## Task requirements
Check which lines of the entries that follow hold "Open", then give the number of those lines and nothing more.

## Records shown
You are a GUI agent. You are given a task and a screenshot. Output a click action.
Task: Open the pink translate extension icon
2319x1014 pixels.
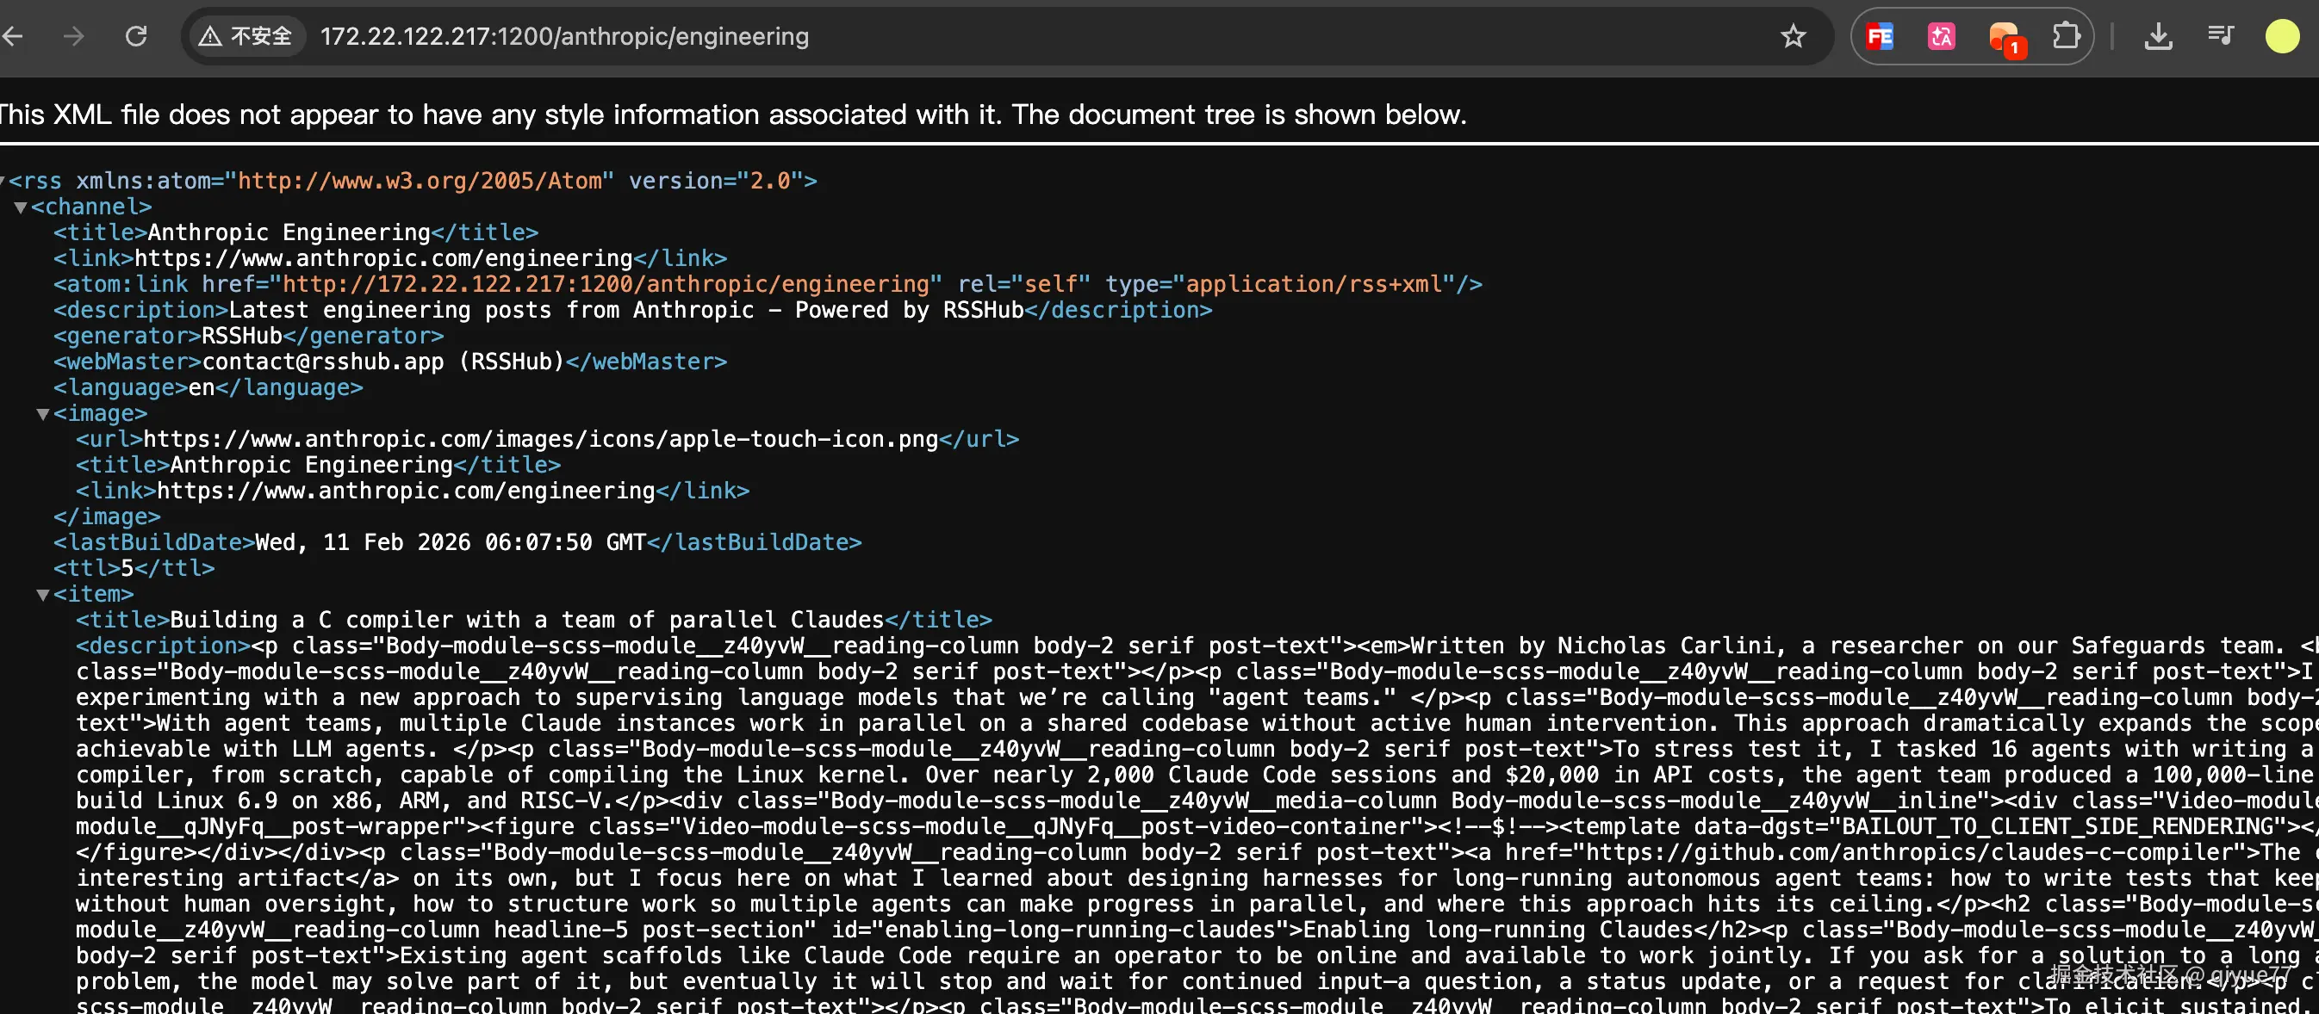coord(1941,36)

--

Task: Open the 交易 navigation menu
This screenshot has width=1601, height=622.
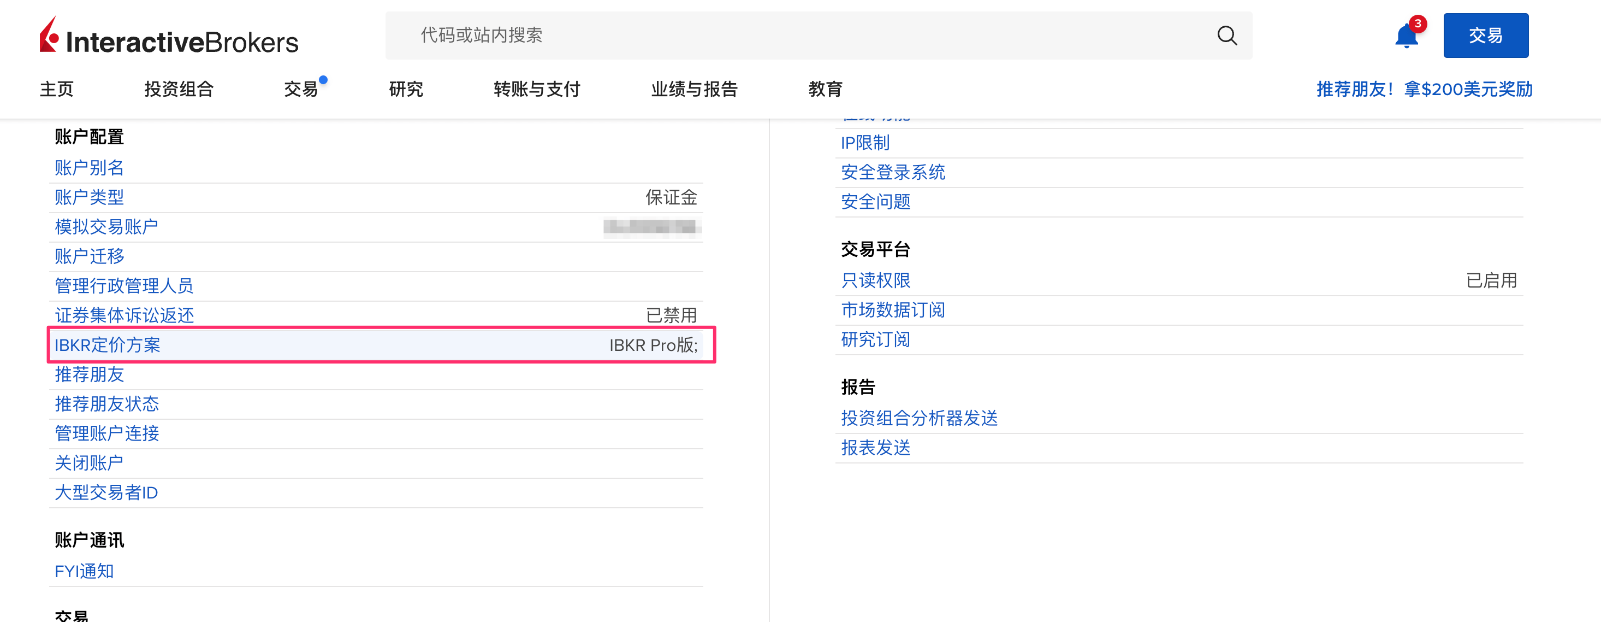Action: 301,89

## Answer section
2